Estland will künftig seine wirtschaftlichen Interessen in Deutschland stärker vertreten, und die Botschaft in Berlin soll dabei eine wichtige Rolle spielen. Außenminister Margus Tsahkna eröffnete am Donnerstag abend in der Berliner Vertretung seines Landes einen "Estonian Business Hub". Das Zentrum soll eine neue Plattform für Exportförderung und technologische Zusammenarbeit nicht nur mit Deutschland sondern mit ganz Mitteleuropa sein. Ähnliche Business-Zentren gibt es bereits in London, Paris, Riga, Washington, Seoul und Singapur, die mit Hilfe des estnischen Außenministeriums aufgebaut aufgebaut wurden. „Der neue Business Hub in Berlin wird Unternehmen beider Länder zusammenbringen, Kooperationen fördern und zeigen, wie eng Innovation und Diplomatie heute verbunden sind“, betonte Tsahkna in der frisch renovierten Botschaft im Berliner Tiergartenviertel.
An der Eröffnung nahm auch Wirtschaftsministerin Katherina Reiche (CDU) - zumindest kurz zwischen Haushaltsberatungen und Koalitionsgesprächen - teil. Sie betonte, dass Deutschland von dem äußerst lebendigen Geschäftsklima des baltischen Staates lernen könne. Estland sei ein Pionier der digitalen Innovation, nicht nur im privaten Unternehmenssektor sondern auch in Bezug auf seine Regierungsinstitutionen. So laufen die Kabinettssitzungen dort seit Jahr und Tag papierlos ab, Behördenleistungen sind nach estnischen Angaben komplett digitalisiert. Deutschland müsse, so Reiche, um seine Wettbewerbsfähigkeit zu erhöhen, noch einige Hausaufgaben machen und seine internen Reformen vorantreiben. Gefragt sei aber auch die EU-Kommission, die Bürokratie verringern, weniger Lasten auferlegen und schneller entscheiden müsse.

□ □ □

» Ziel
Schreiben Sie aus dem Auszug die Stelle wortgetreu ab, beginnend mit „Estland will künftig“ und fortlaufend bis einschließlich „im Berliner Tiergartenviertel.“. Die Daten sind eigenständiges Material und gehören nicht zum Auszug.

□ □ □

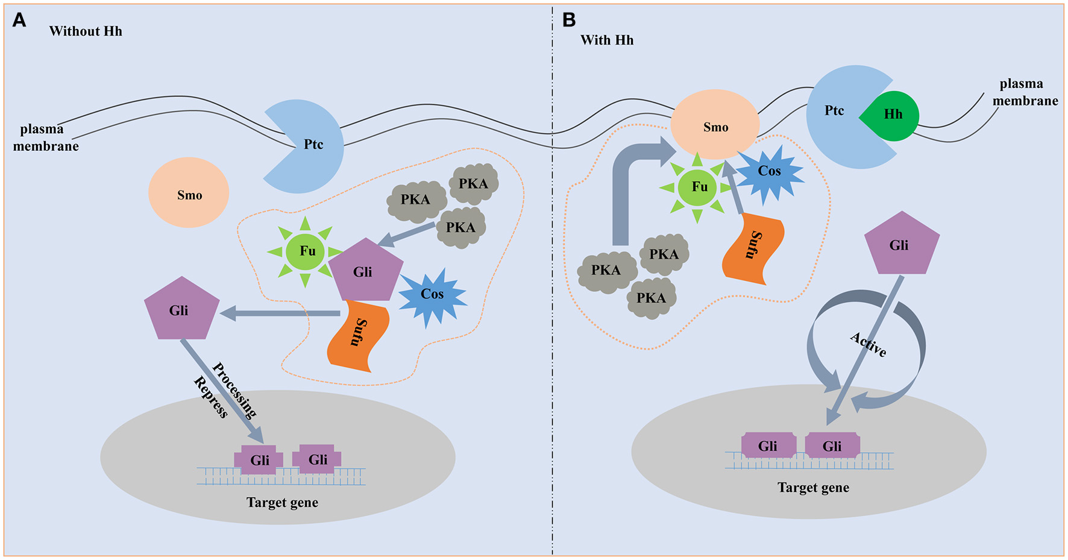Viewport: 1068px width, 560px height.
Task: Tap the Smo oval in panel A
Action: pos(189,193)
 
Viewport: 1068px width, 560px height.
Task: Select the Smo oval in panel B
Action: pos(715,125)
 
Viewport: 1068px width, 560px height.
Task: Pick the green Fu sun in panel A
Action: pos(306,251)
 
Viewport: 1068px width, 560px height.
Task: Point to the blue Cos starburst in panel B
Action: pos(769,172)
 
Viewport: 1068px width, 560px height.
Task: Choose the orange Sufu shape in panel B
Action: pos(753,248)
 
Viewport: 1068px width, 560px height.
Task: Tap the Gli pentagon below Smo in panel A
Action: pos(180,310)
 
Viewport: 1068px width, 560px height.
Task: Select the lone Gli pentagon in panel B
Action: pos(901,244)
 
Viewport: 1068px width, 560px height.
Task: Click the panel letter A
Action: pos(19,21)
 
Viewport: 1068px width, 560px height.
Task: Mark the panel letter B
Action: pos(569,20)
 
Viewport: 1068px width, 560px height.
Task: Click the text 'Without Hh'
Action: pos(86,31)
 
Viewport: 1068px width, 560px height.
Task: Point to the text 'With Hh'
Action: pos(607,40)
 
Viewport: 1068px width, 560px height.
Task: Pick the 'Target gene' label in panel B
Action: pos(813,488)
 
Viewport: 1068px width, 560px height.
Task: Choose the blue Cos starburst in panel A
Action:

□ □ □

» Die Lösung
Estland will künftig seine wirtschaftlichen Interessen in Deutschland stärker vertreten, und die Botschaft in Berlin soll dabei eine wichtige Rolle spielen. Außenminister Margus Tsahkna eröffnete am Donnerstag abend in der Berliner Vertretung seines Landes einen "Estonian Business Hub". Das Zentrum soll eine neue Plattform für Exportförderung und technologische Zusammenarbeit nicht nur mit Deutschland sondern mit ganz Mitteleuropa sein. Ähnliche Business-Zentren gibt es bereits in London, Paris, Riga, Washington, Seoul und Singapur, die mit Hilfe des estnischen Außenministeriums aufgebaut aufgebaut wurden. „Der neue Business Hub in Berlin wird Unternehmen beider Länder zusammenbringen, Kooperationen fördern und zeigen, wie eng Innovation und Diplomatie heute verbunden sind“, betonte Tsahkna in der frisch renovierten Botschaft im Berliner Tiergartenviertel.